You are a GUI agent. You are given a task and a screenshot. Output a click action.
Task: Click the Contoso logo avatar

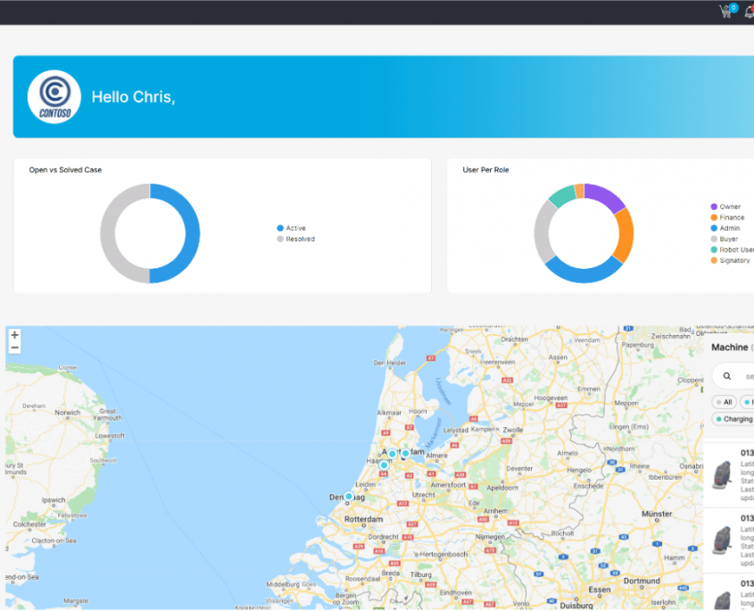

==

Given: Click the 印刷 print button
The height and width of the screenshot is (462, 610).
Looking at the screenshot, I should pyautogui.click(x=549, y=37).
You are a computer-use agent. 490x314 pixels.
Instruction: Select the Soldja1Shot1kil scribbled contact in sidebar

- **Requirement**
Find the line with "You are a GUI" in the entries above. Retype it and each line after it, exactly, through the line with "Task: Click the Contoso logo avatar", and stop there.

- **Result for this exercise**
You are a GUI agent. You are given a task and a screenshot. Output a click action.
Task: Click the Contoso logo avatar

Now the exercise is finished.